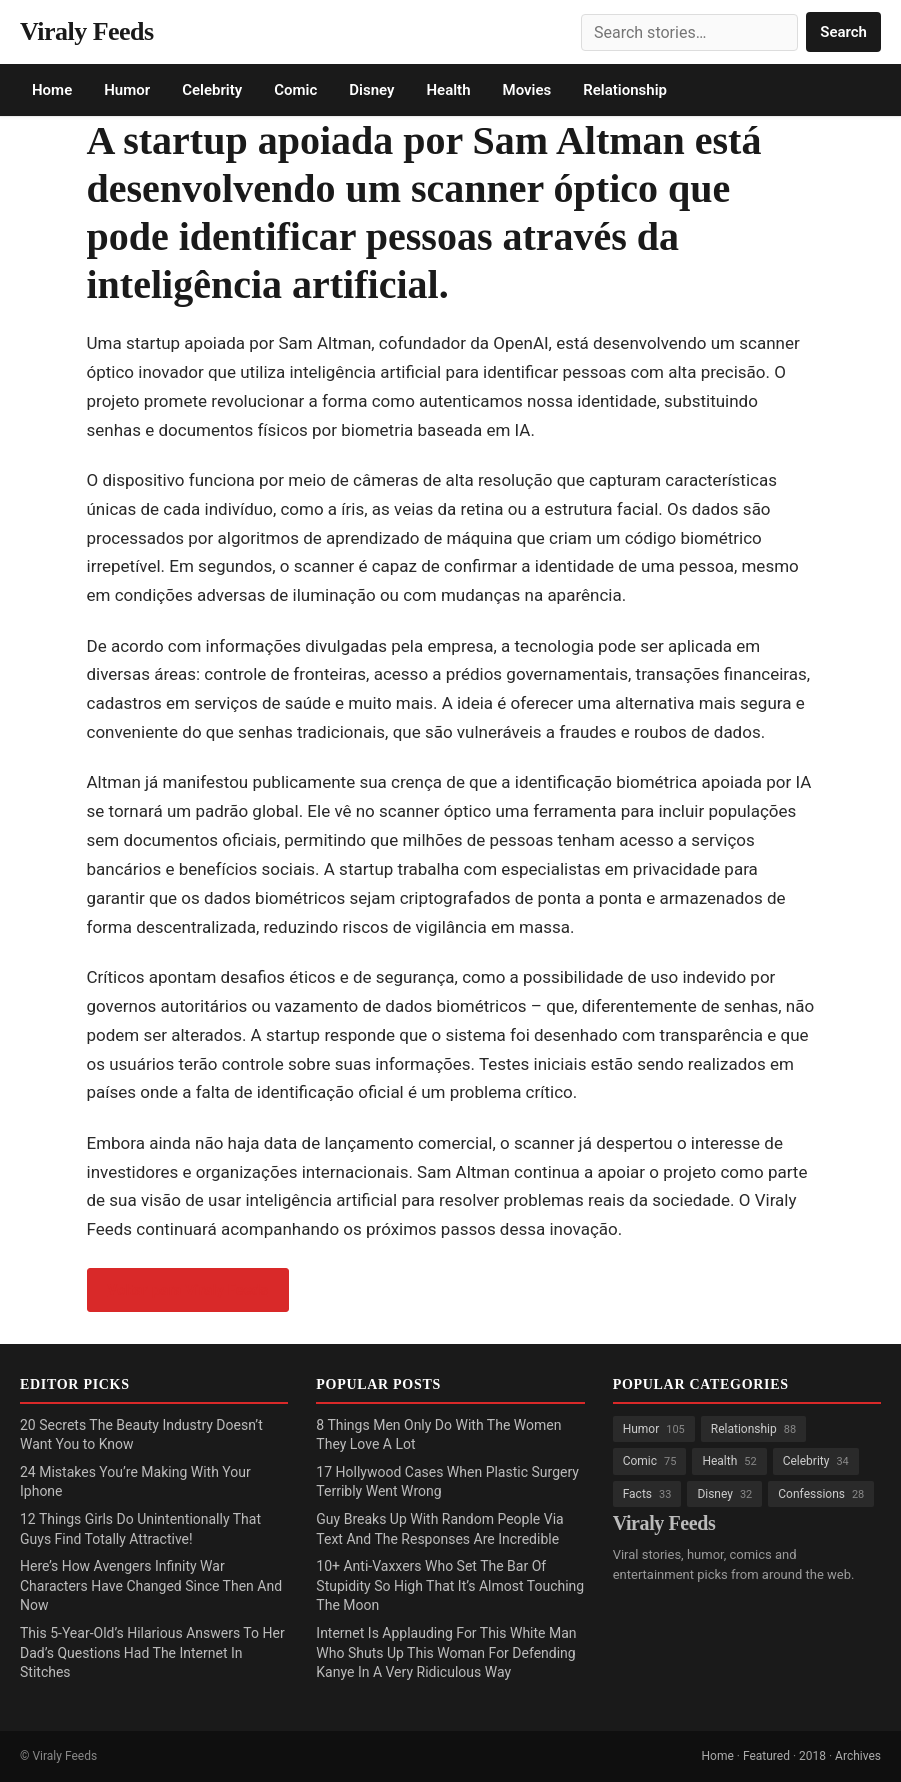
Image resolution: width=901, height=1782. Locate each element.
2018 (812, 1756)
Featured (766, 1756)
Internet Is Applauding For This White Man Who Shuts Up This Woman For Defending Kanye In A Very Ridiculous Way (446, 1652)
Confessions (821, 1494)
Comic (295, 90)
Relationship (625, 90)
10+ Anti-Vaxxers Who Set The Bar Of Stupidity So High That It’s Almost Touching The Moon (450, 1585)
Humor (127, 90)
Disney (371, 90)
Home (52, 90)
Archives (858, 1756)
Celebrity (212, 90)
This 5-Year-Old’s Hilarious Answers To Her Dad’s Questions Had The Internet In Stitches (152, 1652)
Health (448, 90)
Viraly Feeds (87, 32)
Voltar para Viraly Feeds (188, 1290)
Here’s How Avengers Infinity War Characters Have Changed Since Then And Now (151, 1585)
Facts (647, 1494)
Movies (527, 90)
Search (843, 32)
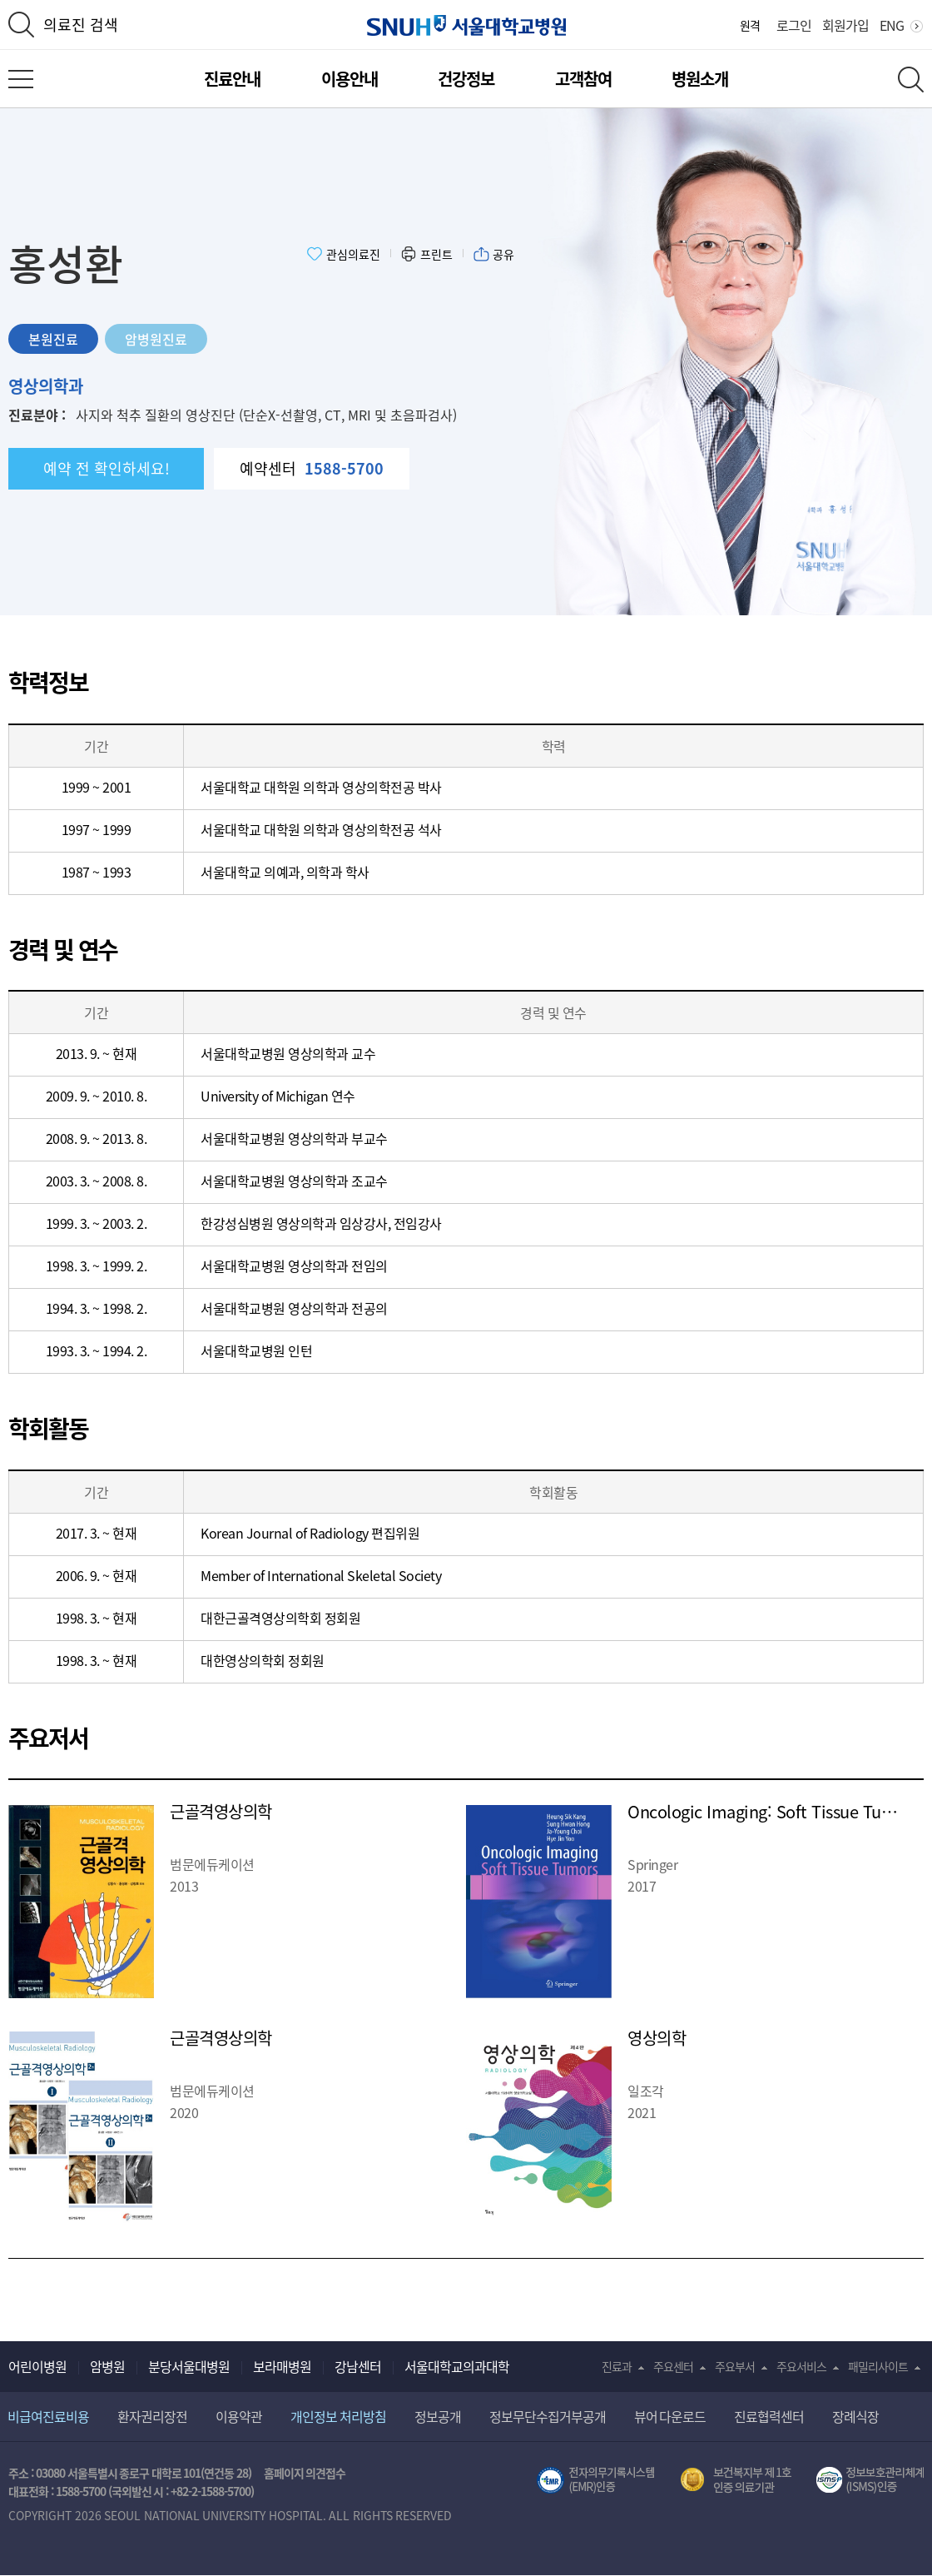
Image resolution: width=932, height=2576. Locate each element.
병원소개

.....

Check each line of the entries above, and show every one holding the word "Image".

-- Exercise output --
Image resolution: width=901, height=1782. Locate each element.
Image resolution: width=932, height=2576. Locate each element.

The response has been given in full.